The book's emphasis is on the Catholic presence in Asia, but Walsh captures the details of traveling and meeting people. He talks of Haiphong as having "the appearance of a neat, prosperous, French city with wide streets, attractive public buildings, comfortable looking houses, well-equipped hotels, a larger theater, and about every conceivable convenience for its French residents, of whom, in normal times there are 5,000." On the train from Haiphong to Hanoi, he remarks "the car we entered...was divided into three classes, all connected by a corridor, with a lavatory and observation platform (without chairs). Missioners here usually travel in the third class which, if not crowded, is quite as comfortable as the others, lacking only cushions; and there is a fourth class for the rank and file among the Annamites."

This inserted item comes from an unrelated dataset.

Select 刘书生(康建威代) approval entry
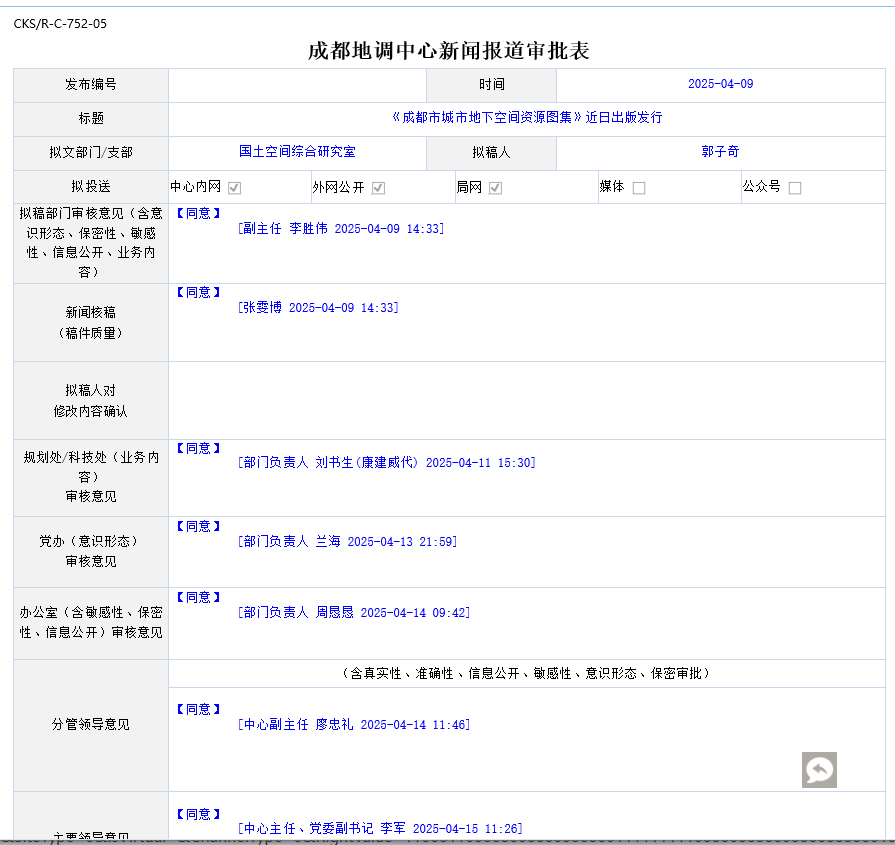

Walsh concludes that "The Far East is not so far after all. One can live there and feel quite at home...In the Orient there are even New Yorkers who find themselves settled for life with no longings for the subway, or for the elevated, or for the skyscrapers...There are very likable people in the Orient."
Like other writers of their time, Candee's and Walsh's observations could not always be considered politically correct by today's standards. However, few reflections are as insensitive as the ones found in Through Dust and Foam by R. & G.D. Hook. This diary describes the travels of two young men just graduated from college. They go around the world, stopping in Saigon in 1876. "While waiting for the heat to abate before going ashore, we passed the time on deck gazing at the natives, who paddled around our vessel jabbering to the passengers, and occasionally we pelted them with oranges. Larger boats, bringing betel-nuts, stick-lac, elephant hides and bones, rhinoceros bones, etc., were also rowed to the ship."
It's worth expanding your reading list to include early, hard-to-find travel logs. They often give us a fresh look not just at Vietnam, but also at Westerners in the East. And they remind us that Vietnam, while currently the diplomatic flavor of the month, is not a recent discovery though recent press coverage might give that impression. Speaking from the 1920s, Candee offers an explanation for this phenomenon: "Everyone who goes to the East is its discoverer."
Suggested Reading:
(try your favorite used bookstore)
New Journeys in Old Asia.
Helen Churchill Candee, New York, Frederick A. Stokes Company. 1927.
Observations in the Orient.
Very Reverend James Walsh. New York. Catholic Mission Society of America. 1919.
Through Dust and Foam.
R. & G.D. Hook. The Columbian Book Company. Hartford, Conn. 1876.